The loss that he describes is deeper and more existential than anything academic integrity can protect: a specific, if perhaps decaying, way of being among students and their teachers. “AI has already changed the classroom into something I no longer recognize,” he told me. In this view, AI isn’t a harbinger of the future but the last straw in a profession that was almost lost already, to funding collapse, gun violence, state overreach, economic decay, credentialism, and all the rest. New technology arrives on that grim shore, making schoolwork feel worthless, carried out to turn the crank of a machine rather than for teaching or learning.

  • RION [she/her]
    ·
    1 year ago

    Matthew Boedy, an English professor at the University of North Georgia, told me about one student so disengaged, he sometimes attended class in his pajamas.

    THE INDIGNITY

    I think the idea of AI as the last straw in education from your excerpt is very accurate. If a student is going to have ChatGPT write their essays outright you lost them ages ago, you just didn't know it.

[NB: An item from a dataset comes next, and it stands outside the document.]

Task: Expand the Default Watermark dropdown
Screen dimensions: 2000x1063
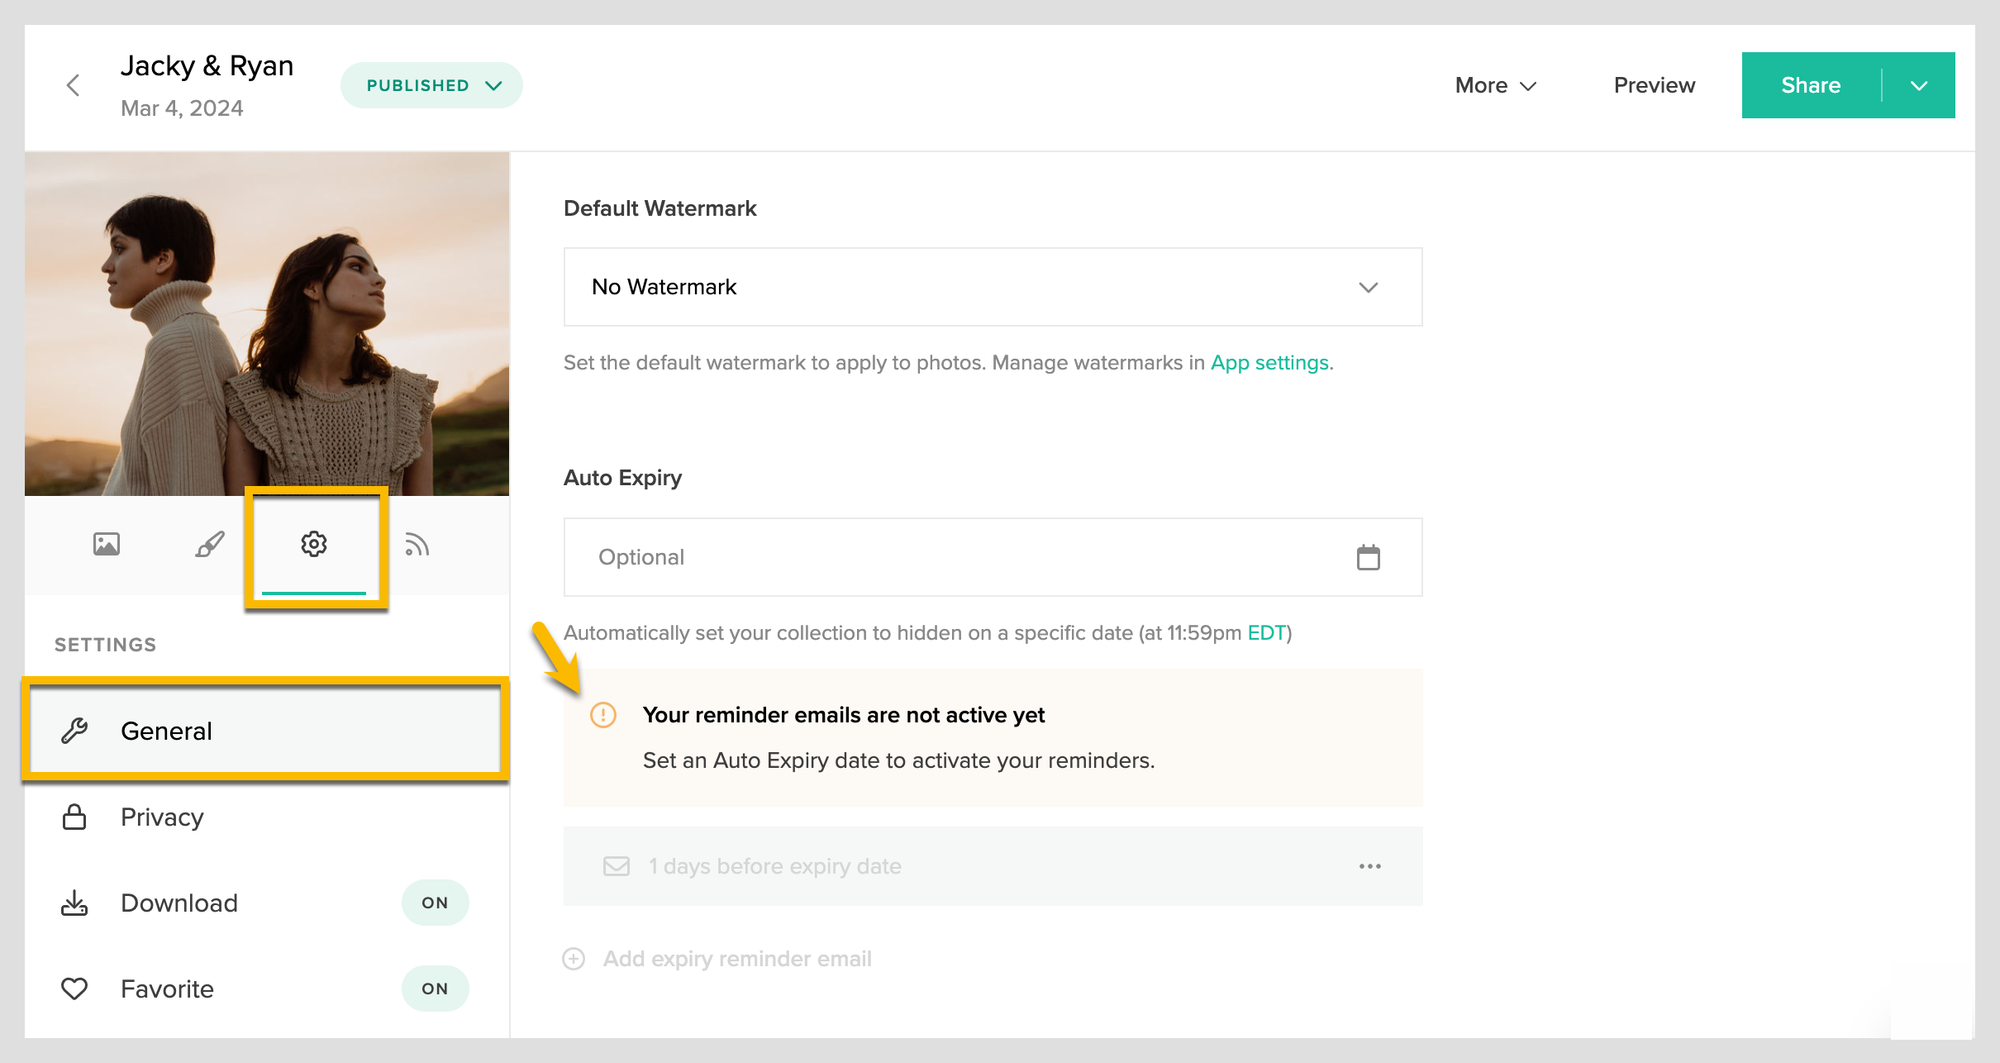Action: point(992,287)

    I also think this might not be nearly as much of an issue if the consequences for failing a course were not to the tune of thousands of dollars to retake it, as well as a setback to the piece of paper 80% of careers are locked behind

    • UlyssesT [he/him]
      ·
      1 year ago

      he sometimes attended class in his pajamas.

      Of all the things that are hellish in hellworld, that's so incredibly unimportant that its inclusion tells me that that professor has an awfully comfortable seat in hellworld at the moment.

      • Southloop [he/him]
        ·
        edit-2
        1 year ago

        UNG is one of the non-federal military colleges like VA Tech, Texas A&M and the Citadel. Notoriously uptight, even after they swallowed up several community colleges a few years back.